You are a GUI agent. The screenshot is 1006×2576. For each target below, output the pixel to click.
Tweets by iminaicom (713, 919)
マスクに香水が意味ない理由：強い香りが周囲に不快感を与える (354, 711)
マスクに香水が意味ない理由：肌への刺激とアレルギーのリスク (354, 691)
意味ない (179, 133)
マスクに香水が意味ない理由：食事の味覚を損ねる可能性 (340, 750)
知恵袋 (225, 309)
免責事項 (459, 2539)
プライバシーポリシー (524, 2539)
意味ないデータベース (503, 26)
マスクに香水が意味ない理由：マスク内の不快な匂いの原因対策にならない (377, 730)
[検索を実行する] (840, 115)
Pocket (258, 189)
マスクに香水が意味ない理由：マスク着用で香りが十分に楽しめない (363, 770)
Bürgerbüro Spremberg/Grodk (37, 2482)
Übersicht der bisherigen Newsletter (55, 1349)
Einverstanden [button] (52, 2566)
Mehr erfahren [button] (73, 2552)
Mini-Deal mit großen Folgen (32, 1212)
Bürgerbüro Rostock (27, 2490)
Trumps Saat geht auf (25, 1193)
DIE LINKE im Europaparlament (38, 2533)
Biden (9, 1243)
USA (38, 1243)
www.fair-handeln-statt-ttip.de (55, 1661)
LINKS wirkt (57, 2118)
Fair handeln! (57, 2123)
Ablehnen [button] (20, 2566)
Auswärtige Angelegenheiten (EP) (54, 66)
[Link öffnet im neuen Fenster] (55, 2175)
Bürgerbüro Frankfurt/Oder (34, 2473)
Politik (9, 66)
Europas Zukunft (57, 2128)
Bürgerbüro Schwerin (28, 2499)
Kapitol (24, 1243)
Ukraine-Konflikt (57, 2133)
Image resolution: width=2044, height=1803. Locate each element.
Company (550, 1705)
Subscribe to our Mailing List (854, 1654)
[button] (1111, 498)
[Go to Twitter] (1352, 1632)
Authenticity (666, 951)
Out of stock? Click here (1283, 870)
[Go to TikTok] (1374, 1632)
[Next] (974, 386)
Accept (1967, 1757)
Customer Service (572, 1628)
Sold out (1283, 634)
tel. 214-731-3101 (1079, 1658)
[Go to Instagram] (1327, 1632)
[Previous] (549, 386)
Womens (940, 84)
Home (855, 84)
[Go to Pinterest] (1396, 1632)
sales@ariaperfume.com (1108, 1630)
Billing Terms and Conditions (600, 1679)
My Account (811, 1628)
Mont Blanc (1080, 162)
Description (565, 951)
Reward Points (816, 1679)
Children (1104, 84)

------------------------------------------------------------

> **ASSIGNED TASK**
The records shown earlier should all be returned verbatim.

> **SOLUTION BELOW**
You are a GUI agent. The screenshot is 1006×2576. For each target below, output the pixel to click.
Tweets by iminaicom (713, 919)
マスクに香水が意味ない理由：強い香りが周囲に不快感を与える (354, 711)
マスクに香水が意味ない理由：肌への刺激とアレルギーのリスク (354, 691)
意味ない (179, 133)
マスクに香水が意味ない理由：食事の味覚を損ねる可能性 (340, 750)
知恵袋 (225, 309)
免責事項 (459, 2539)
プライバシーポリシー (524, 2539)
意味ないデータベース (503, 26)
マスクに香水が意味ない理由：マスク内の不快な匂いの原因対策にならない (377, 730)
[検索を実行する] (840, 115)
Pocket (258, 189)
マスクに香水が意味ない理由：マスク着用で香りが十分に楽しめない (363, 770)
Bürgerbüro Spremberg/Grodk (37, 2482)
Übersicht der bisherigen Newsletter (55, 1349)
Einverstanden [button] (52, 2566)
Mehr erfahren [button] (73, 2552)
Mini-Deal mit großen Folgen (32, 1212)
Bürgerbüro Rostock (27, 2490)
Trumps Saat geht auf (25, 1193)
DIE LINKE im Europaparlament (38, 2533)
Biden (9, 1243)
USA (38, 1243)
www.fair-handeln-statt-ttip.de (55, 1661)
LINKS wirkt (57, 2118)
Fair handeln! (57, 2123)
Ablehnen [button] (20, 2566)
Auswärtige Angelegenheiten (EP) (54, 66)
[Link öffnet im neuen Fenster] (55, 2175)
Bürgerbüro Frankfurt/Oder (34, 2473)
Politik (9, 66)
Europas Zukunft (57, 2128)
Bürgerbüro Schwerin (28, 2499)
Kapitol (24, 1243)
Ukraine-Konflikt (57, 2133)
Image resolution: width=2044, height=1803. Locate each element.
Company (550, 1705)
Subscribe to our Mailing List (854, 1654)
[button] (1111, 498)
[Go to Twitter] (1352, 1632)
Authenticity (666, 951)
Out of stock? Click here (1283, 870)
[Go to TikTok] (1374, 1632)
[Next] (974, 386)
Accept (1967, 1757)
Customer Service (572, 1628)
Sold out (1283, 634)
tel. 214-731-3101 (1079, 1658)
[Go to Instagram] (1327, 1632)
[Previous] (549, 386)
Womens (940, 84)
Home (855, 84)
[Go to Pinterest] (1396, 1632)
sales@ariaperfume.com (1108, 1630)
Billing Terms and Conditions (600, 1679)
My Account (811, 1628)
Mont Blanc (1080, 162)
Description (565, 951)
Reward Points (816, 1679)
Children (1104, 84)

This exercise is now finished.